*WHAT IS REQUIRED*
Render the records below as a Markdown table with two columns, Row and Line, giving each line its own numbered row and leaving out any blank lines.

# # # #

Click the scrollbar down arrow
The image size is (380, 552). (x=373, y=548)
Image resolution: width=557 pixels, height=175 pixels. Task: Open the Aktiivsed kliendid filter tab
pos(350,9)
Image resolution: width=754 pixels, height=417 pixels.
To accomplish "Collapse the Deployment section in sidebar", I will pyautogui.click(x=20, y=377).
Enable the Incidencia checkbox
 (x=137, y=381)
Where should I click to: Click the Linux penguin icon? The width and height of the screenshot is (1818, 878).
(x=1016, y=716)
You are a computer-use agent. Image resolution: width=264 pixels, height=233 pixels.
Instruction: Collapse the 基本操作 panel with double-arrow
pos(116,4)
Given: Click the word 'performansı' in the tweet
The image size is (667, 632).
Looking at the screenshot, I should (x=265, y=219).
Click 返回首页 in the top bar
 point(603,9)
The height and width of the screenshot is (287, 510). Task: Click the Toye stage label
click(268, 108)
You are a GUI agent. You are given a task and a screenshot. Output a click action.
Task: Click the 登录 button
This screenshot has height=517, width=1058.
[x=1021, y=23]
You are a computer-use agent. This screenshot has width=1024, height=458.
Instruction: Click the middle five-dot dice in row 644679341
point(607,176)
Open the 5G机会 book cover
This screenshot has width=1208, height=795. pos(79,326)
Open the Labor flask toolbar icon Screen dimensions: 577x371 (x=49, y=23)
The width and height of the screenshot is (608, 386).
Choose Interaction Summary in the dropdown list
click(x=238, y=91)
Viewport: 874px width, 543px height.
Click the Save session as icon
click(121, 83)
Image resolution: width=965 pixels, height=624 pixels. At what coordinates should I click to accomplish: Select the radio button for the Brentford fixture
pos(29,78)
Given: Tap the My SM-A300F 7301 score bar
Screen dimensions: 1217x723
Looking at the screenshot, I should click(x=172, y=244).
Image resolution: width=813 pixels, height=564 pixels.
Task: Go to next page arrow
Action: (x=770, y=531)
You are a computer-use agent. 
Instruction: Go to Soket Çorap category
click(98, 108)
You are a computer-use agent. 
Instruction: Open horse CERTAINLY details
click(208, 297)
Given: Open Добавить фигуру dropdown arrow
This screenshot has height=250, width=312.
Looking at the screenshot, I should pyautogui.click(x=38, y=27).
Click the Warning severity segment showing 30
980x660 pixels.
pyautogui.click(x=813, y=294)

# # # #

*FINAL RESULT*
| Row | Line |
|---|---|
| 1 | Click the scrollbar down arrow |
| 2 | The image size is (380, 552). (x=373, y=548) |
| 3 | Image resolution: width=557 pixels, height=175 pixels. Task: Open the Aktiivsed kliendid filter tab |
| 4 | pos(350,9) |
| 5 | Image resolution: width=754 pixels, height=417 pixels. |
| 6 | To accomplish "Collapse the Deployment section in sidebar", I will pyautogui.click(x=20, y=377). |
| 7 | Enable the Incidencia checkbox |
| 8 |  (x=137, y=381) |
| 9 | Where should I click to: Click the Linux penguin icon? The width and height of the screenshot is (1818, 878). |
| 10 | (x=1016, y=716) |
| 11 | You are a computer-use agent. Image resolution: width=264 pixels, height=233 pixels. |
| 12 | Instruction: Collapse the 基本操作 panel with double-arrow |
| 13 | pos(116,4) |
| 14 | Given: Click the word 'performansı' in the tweet |
| 15 | The image size is (667, 632). |
| 16 | Looking at the screenshot, I should (x=265, y=219). |
| 17 | Click 返回首页 in the top bar |
| 18 |  point(603,9) |
| 19 | The height and width of the screenshot is (287, 510). Task: Click the Toye stage label |
| 20 | click(268, 108) |
| 21 | You are a GUI agent. You are given a task and a screenshot. Output a click action. |
| 22 | Task: Click the 登录 button |
| 23 | This screenshot has height=517, width=1058. |
| 24 | [x=1021, y=23] |
| 25 | You are a computer-use agent. This screenshot has width=1024, height=458. |
| 26 | Instruction: Click the middle five-dot dice in row 644679341 |
| 27 | point(607,176) |
| 28 | Open the 5G机会 book cover |
| 29 | This screenshot has width=1208, height=795. pos(79,326) |
| 30 | Open the Labor flask toolbar icon Screen dimensions: 577x371 (x=49, y=23) |
| 31 | The width and height of the screenshot is (608, 386). |
| 32 | Choose Interaction Summary in the dropdown list |
| 33 | click(x=238, y=91) |
| 34 | Viewport: 874px width, 543px height. |
| 35 | Click the Save session as icon |
| 36 | click(121, 83) |
| 37 | Image resolution: width=965 pixels, height=624 pixels. At what coordinates should I click to accomplish: Select the radio button for the Brentford fixture |
| 38 | pos(29,78) |
| 39 | Given: Tap the My SM-A300F 7301 score bar |
| 40 | Screen dimensions: 1217x723 |
| 41 | Looking at the screenshot, I should click(x=172, y=244). |
| 42 | Image resolution: width=813 pixels, height=564 pixels. |
| 43 | Task: Go to next page arrow |
| 44 | Action: (x=770, y=531) |
| 45 | You are a computer-use agent.  |
| 46 | Instruction: Go to Soket Çorap category |
| 47 | click(98, 108) |
| 48 | You are a computer-use agent.  |
| 49 | Instruction: Open horse CERTAINLY details |
| 50 | click(208, 297) |
| 51 | Given: Open Добавить фигуру dropdown arrow |
| 52 | This screenshot has height=250, width=312. |
| 53 | Looking at the screenshot, I should pyautogui.click(x=38, y=27). |
| 54 | Click the Warning severity segment showing 30 |
| 55 | 980x660 pixels. |
| 56 | pyautogui.click(x=813, y=294) |